Covid Dünyasının
zorladığı şartlar nedeniyle yaşanan/yaşanacak paradigma değişimlerini bundan
sonraki süreçte çok daha yoğun göreceğiz. Bu durumu ülkemiz turizm sektörü açısından
değerlendirmeye devam edersek: “Bacasız sanayi” anlayışının hâkim olduğu
dönemde kurguladığımız turizm senaryolarımızı “Döviz kazandırıcı faaliyetler” anlayışında
büyüttük ve bu yıllar dünyada 1960-80 arası döneme rastlamaktadır, bizde de
seksenler ve doksanlar.
Global turizm
endüstrisi seksenlerin sonu ve özellikle doksanlarda çevre kaygısıyla geliştirilen
“sürdürülebilirlik” anlayışını keşfederek; kültür turizmi başta olmak üzere alternatif
turizm çeşitleriyle insan hayatındaki yerini genişletti ve gündemini “yaşam
kalitesi” (sosyal, kültürel, çevresel göstergeler) yaklaşımına ayırdı. Böylece son 20 yılda yapılan turizm araştırmaları
bu konuya yoğunlaştı. Yaşam kalitesi göstergeleri gözetilerek turizmin etkileri
ile ilgili yeni değerlendirme kriterleri oluşturuldu ve değer zincirinin her kademesine yerleştirildi.

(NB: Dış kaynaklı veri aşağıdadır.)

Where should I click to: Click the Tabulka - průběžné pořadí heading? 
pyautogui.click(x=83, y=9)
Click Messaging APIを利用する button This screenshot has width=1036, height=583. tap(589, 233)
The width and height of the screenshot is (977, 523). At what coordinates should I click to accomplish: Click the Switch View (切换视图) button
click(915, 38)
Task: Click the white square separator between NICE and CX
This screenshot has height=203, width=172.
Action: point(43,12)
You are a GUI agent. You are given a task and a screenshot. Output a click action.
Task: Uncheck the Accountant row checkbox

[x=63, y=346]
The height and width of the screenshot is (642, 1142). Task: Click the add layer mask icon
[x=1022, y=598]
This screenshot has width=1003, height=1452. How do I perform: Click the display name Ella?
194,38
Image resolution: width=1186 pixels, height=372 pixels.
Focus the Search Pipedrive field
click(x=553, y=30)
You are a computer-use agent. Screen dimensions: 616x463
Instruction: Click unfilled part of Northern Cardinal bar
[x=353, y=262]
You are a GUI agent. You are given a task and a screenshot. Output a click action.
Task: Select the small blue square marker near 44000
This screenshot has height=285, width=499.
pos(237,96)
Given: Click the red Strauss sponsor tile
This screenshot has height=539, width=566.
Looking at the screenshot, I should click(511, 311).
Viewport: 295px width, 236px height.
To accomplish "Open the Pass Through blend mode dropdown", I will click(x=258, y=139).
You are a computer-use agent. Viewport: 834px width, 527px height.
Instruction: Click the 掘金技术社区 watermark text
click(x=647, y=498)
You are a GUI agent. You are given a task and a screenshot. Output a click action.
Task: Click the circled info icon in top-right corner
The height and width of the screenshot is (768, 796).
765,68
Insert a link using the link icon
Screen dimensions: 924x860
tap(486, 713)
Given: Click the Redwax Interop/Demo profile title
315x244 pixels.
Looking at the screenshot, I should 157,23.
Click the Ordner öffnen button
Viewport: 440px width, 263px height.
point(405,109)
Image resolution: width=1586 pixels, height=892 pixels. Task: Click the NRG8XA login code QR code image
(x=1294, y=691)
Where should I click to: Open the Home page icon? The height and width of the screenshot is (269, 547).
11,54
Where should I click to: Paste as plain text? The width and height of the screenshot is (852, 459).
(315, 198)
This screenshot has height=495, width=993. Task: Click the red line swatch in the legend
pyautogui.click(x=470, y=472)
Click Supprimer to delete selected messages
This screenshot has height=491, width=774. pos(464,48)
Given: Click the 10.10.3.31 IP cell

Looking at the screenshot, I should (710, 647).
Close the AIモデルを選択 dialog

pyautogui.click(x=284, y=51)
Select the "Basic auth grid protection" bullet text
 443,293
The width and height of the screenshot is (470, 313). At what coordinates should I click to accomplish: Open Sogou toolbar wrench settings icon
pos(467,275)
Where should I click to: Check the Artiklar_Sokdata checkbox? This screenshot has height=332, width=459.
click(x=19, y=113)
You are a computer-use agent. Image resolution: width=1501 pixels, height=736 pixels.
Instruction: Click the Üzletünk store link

Bu çalışmalardan çıkan sonuçlar turizm destinasyonlarının gelişimi,
rekabetçiliği ve yönetimini yönlendirdi.
Şimdi ise, iklim
değişikliğinin de etkisi altında, Covid-19 salgınının hızlandırıcı etkisiyle
oluşan paradigma değişimi pek çok destinasyonu geçmiş anlayışlarından alarak bugüne taşıyacaktır...Değişime ayak uyduramayanlar ise yıpranmış destinasyonlar olarak kalacaklardır.